Work required:
Search the data for the string "computer" and copy each line in which it appears.

Data supplied:

┏━━

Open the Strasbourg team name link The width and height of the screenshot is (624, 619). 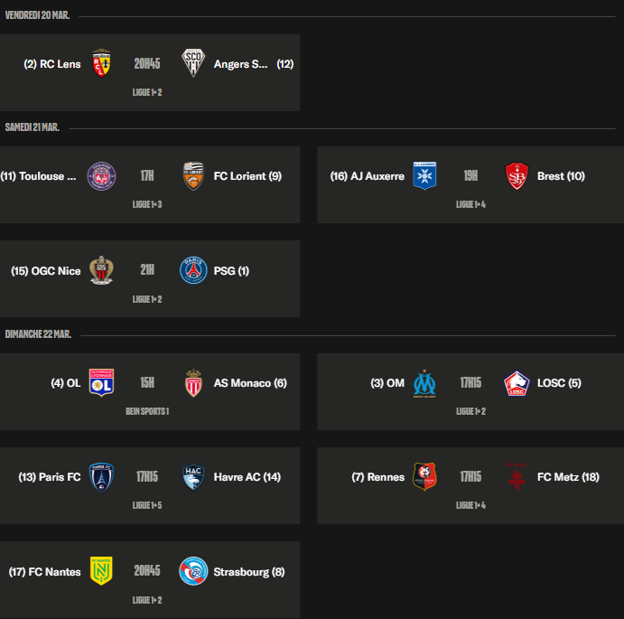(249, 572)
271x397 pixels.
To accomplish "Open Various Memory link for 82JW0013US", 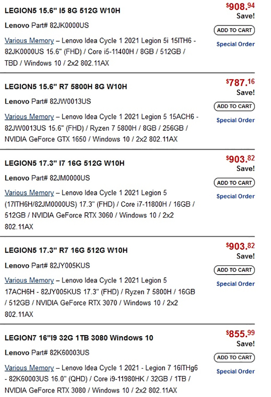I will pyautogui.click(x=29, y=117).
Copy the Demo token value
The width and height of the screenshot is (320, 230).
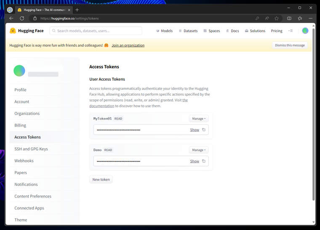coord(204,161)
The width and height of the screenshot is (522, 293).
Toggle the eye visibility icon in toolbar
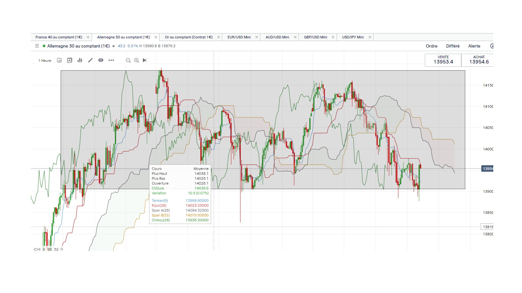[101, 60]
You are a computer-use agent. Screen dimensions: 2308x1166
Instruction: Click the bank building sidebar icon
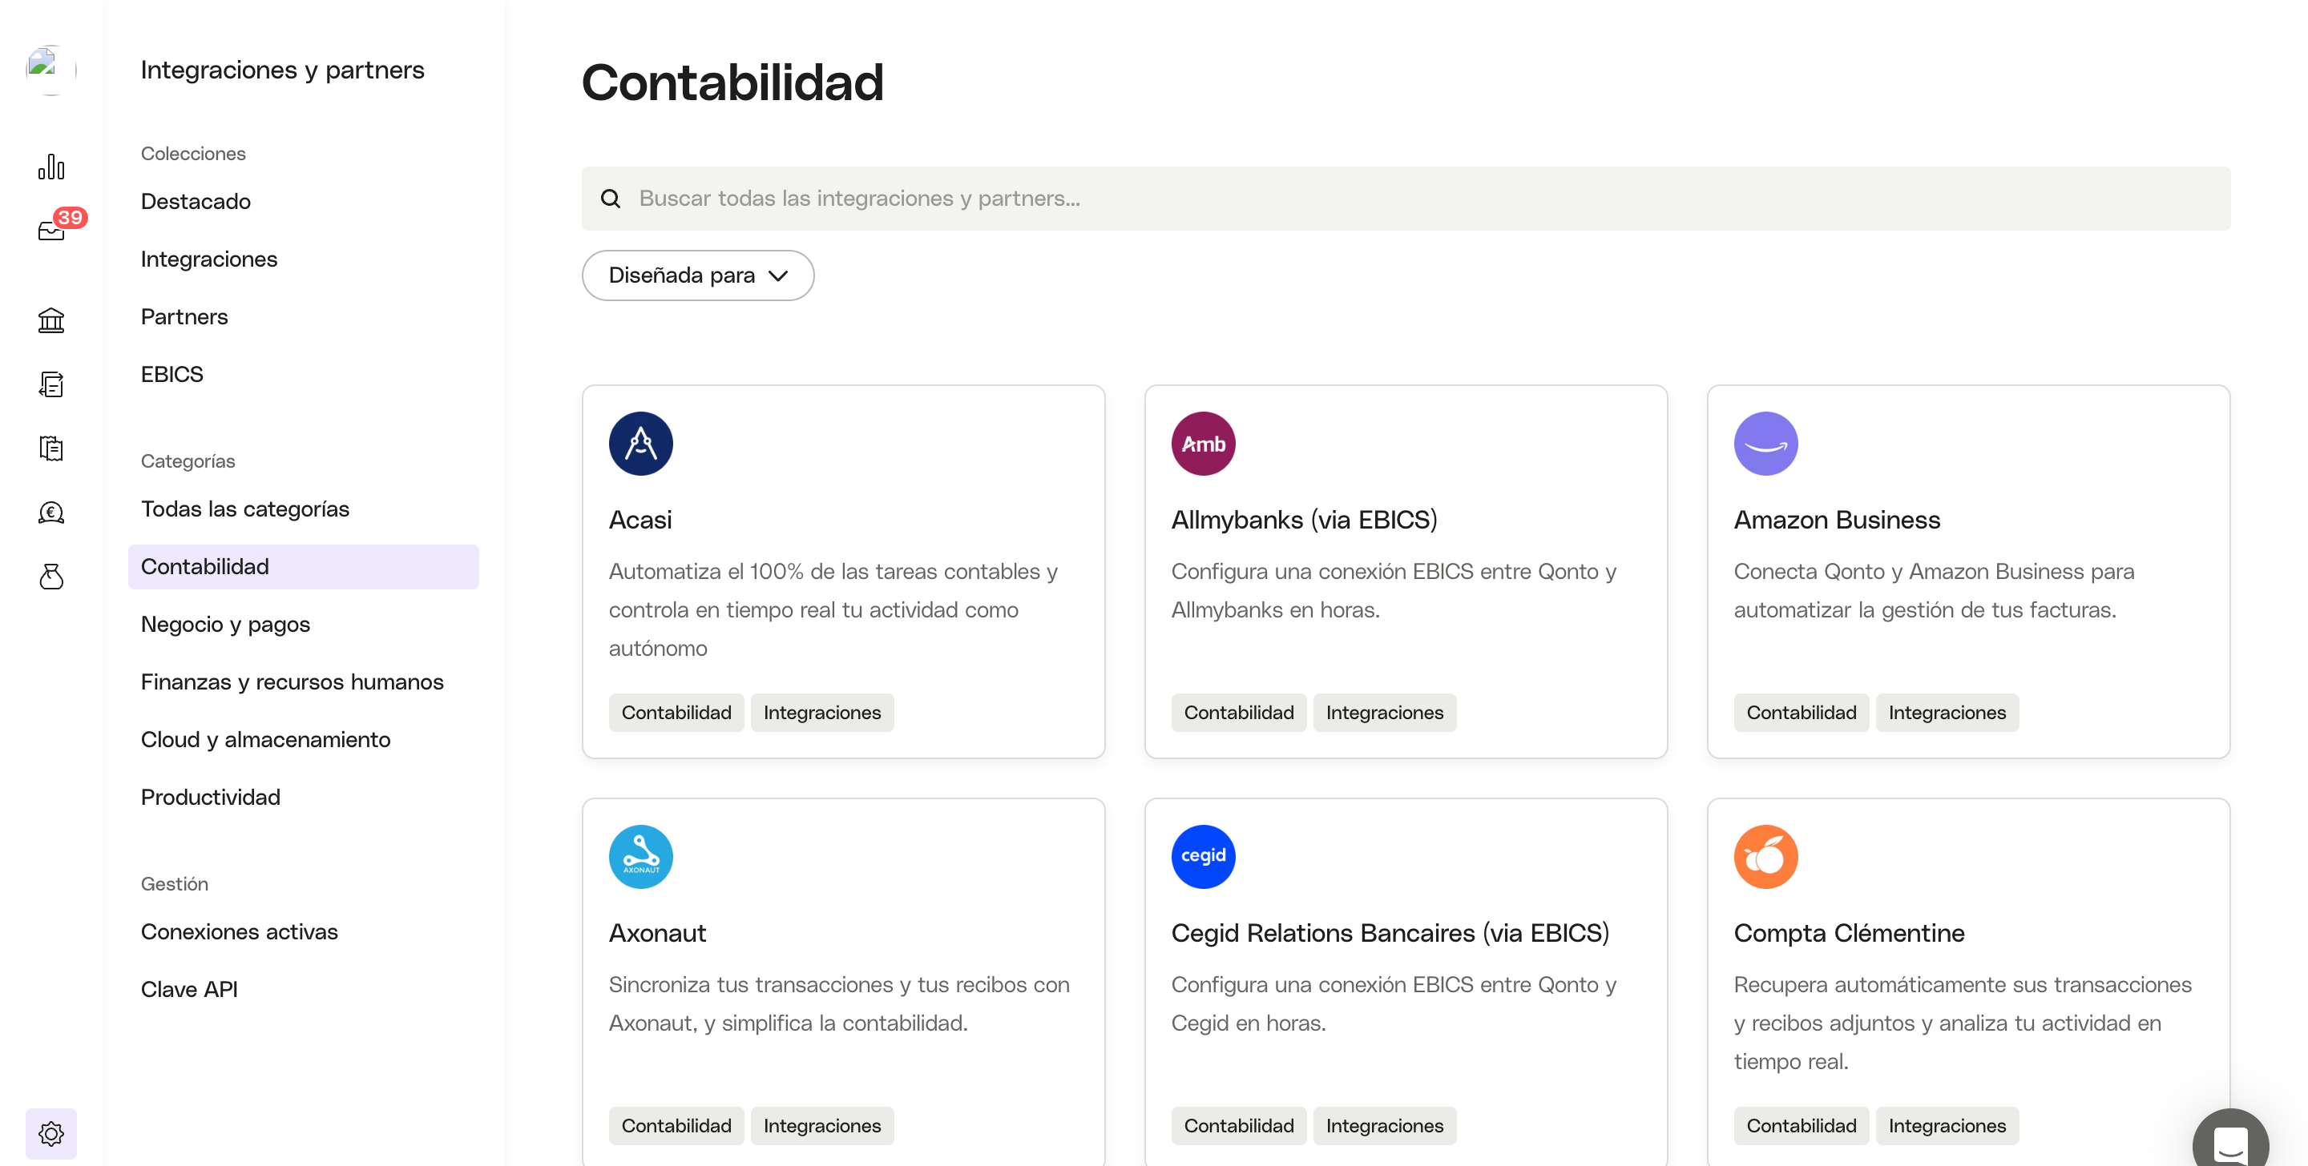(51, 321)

┗━━
┏━━

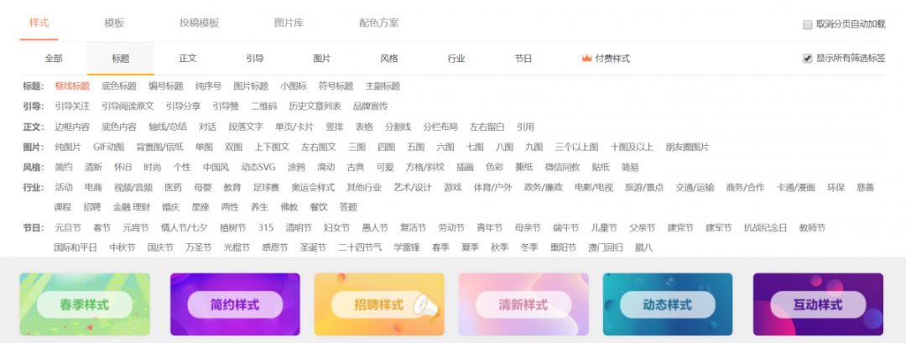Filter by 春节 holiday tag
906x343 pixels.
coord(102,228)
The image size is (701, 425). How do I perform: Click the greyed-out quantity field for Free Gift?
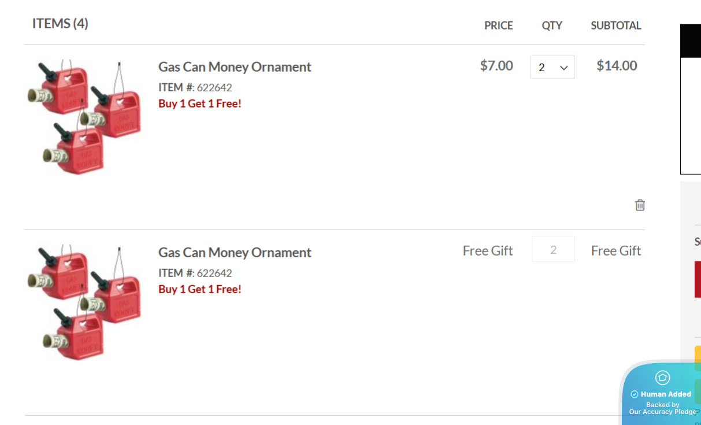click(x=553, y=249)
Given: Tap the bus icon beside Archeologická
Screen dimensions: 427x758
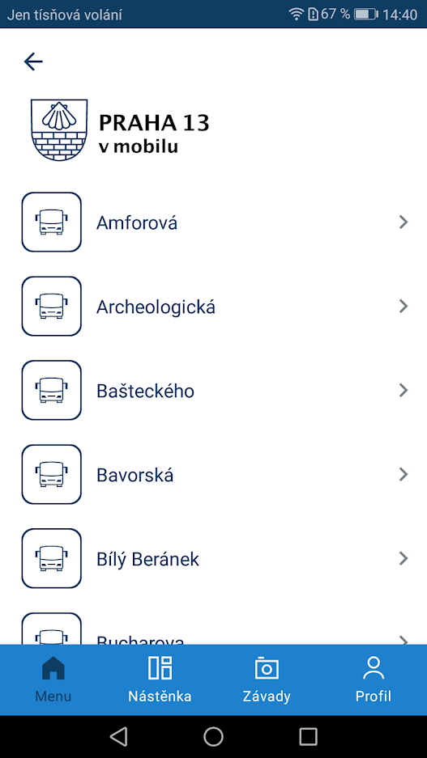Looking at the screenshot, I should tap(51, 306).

┗━━
┏━━

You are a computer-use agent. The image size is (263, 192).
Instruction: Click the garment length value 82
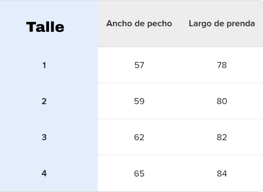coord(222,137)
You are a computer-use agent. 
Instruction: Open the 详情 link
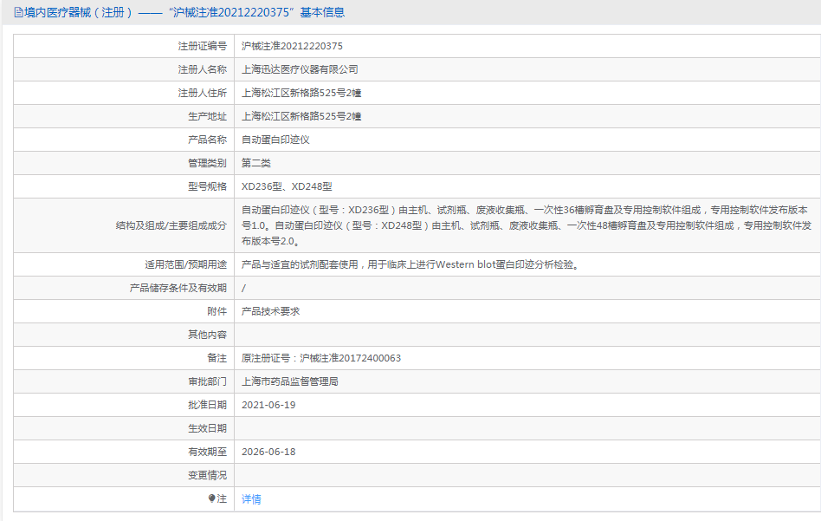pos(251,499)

┗━━

Task output:
You are a computer-use agent. Screen dimensions: 2308x1166
You are a computer-use agent. The image size is (263, 192).
You are a computer-use agent. 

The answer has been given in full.